I'm currently directing an independent feature called Captain Felder's Cannon.

During preproduction, one of the writers asked me whether I wanted all the setups numbered. She wanted to break each scene down into shots, camera angles, to take the movie that she imagined and convey it on the page.

This raises the question: what does a director NEED from a script? How much depth should a screenwriter go into, in terms of adding angles and camera moves?

It's important for a writer to communicate the way a scene should look and the way the viewers will see the action.

But if that writer expects every image to remain intact, from their mind's eye to the final product, they're going to be disappointed. There are too many people involved - designers, cinematographers, moneymen, and even the humble director.

I told the Captain Felder co-writer that I only needed the scenes numbered, with camera angles kept to a minimum.

After all, she was providing a READING SCRIPT - something that the actors could follow as well as the crew - not a SHOOTING SCRIPT, with all the technical directions included.

Unless you're asked to provide a shooting script, the only reason for you to include camera directions is if you can find no other way of depicting an image.

There's a scene description in Tom Schulman's screenplay of Dead Poet's Society where Keating (the Robin Williams character) gets onto a desk and quotes Walt Whitman.

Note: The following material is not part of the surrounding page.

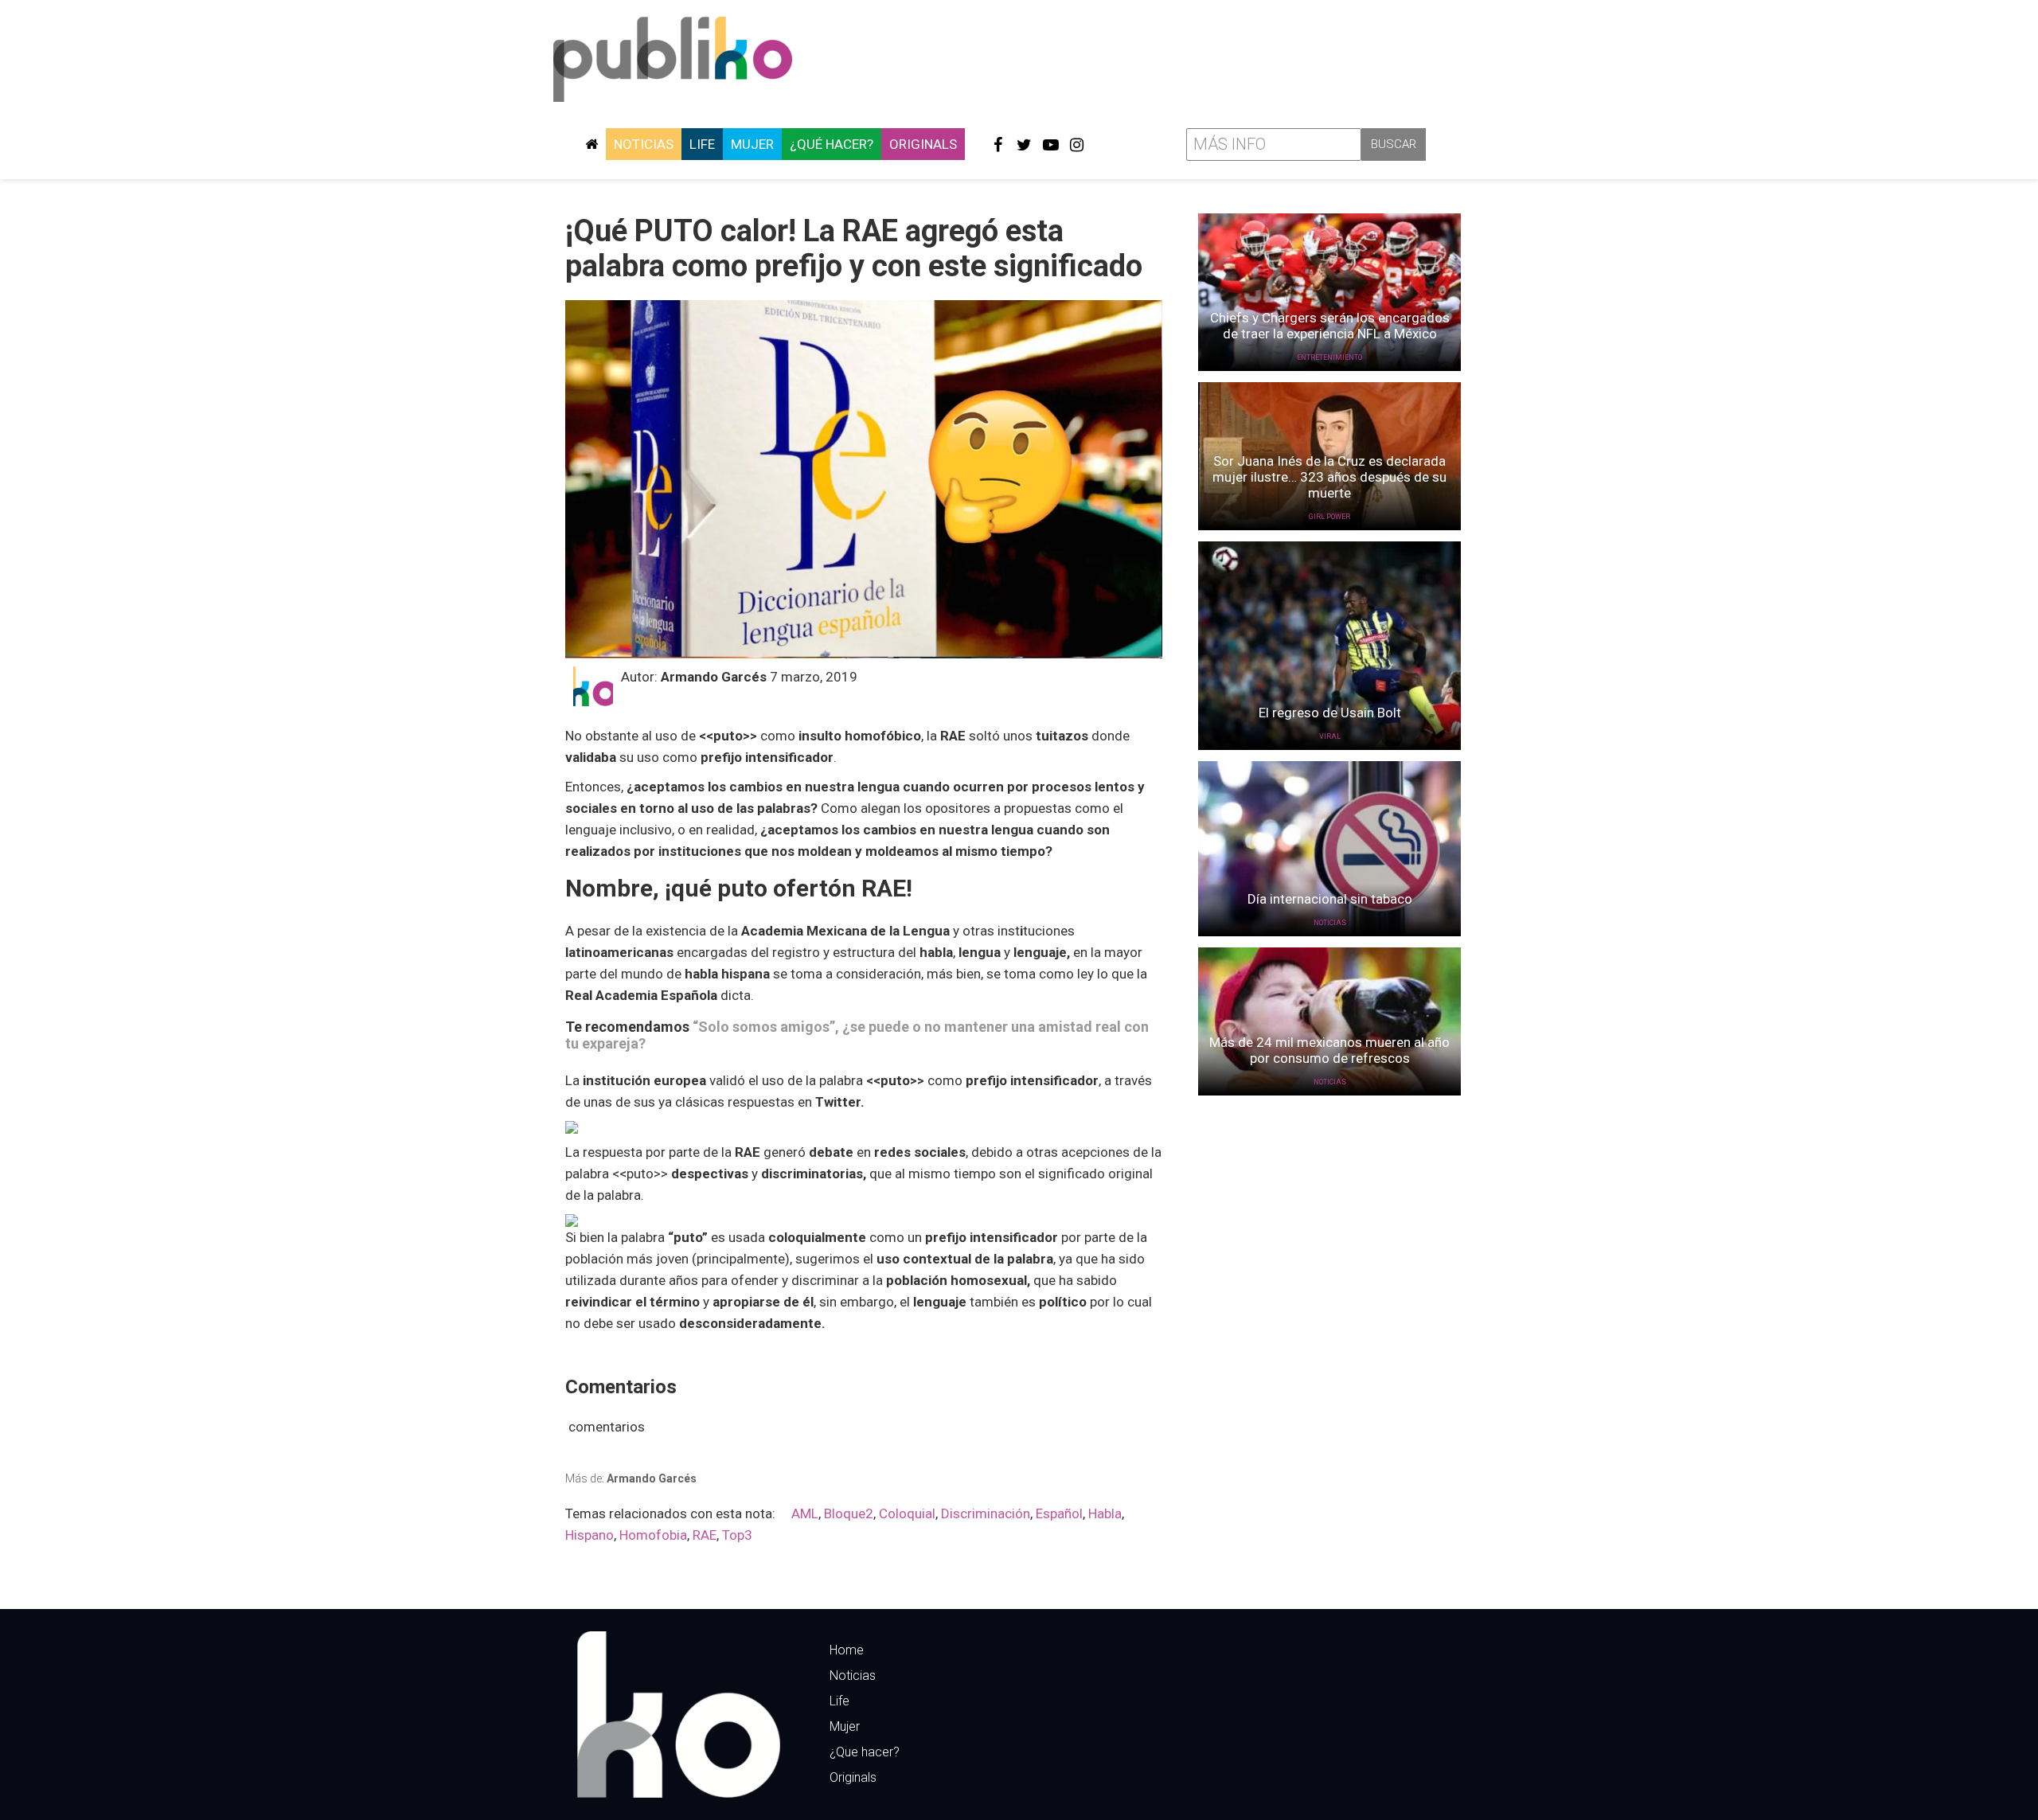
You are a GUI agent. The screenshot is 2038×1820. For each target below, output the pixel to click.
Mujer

It's a rousing scene in the movie; in the screenplay, it's conveyed with one simple, matter-of-fact line of text.

Schulman knew it wasn't his job to decide whether the camera should tilt up to Keating, or track or pan. It was his job to write a script in simple language that was entertaining to read.

As a director, I changed the order of the shots and scenes for production purposes.

They"ll be put back in their original order in post production, and I'll be paying close attention to the original screenplay during the editing process (another good reason to keep the reading script simple).

The script itself is easy to follow, with a strong story and some powerful images; as a basic template for shooting a movie, that's all I or any other director could possibly need.